Problem >> Starting with the line containing "Viewport: 882px width, 600px" and running to the end of the data, rewrite every line as a JSON list of strings, one string per line and no blank lines. Include that first line, and leave out everything before it.

==============================

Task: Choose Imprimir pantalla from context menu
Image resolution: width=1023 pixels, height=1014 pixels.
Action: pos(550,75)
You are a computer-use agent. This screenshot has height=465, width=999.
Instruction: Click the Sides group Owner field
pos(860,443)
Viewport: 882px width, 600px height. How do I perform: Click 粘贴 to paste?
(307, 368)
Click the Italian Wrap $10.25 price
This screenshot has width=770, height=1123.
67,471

==============================

Correct result >>
[
  "Viewport: 882px width, 600px height. How do I perform: Click 粘贴 to paste?",
  "(307, 368)",
  "Click the Italian Wrap $10.25 price",
  "This screenshot has width=770, height=1123.",
  "67,471"
]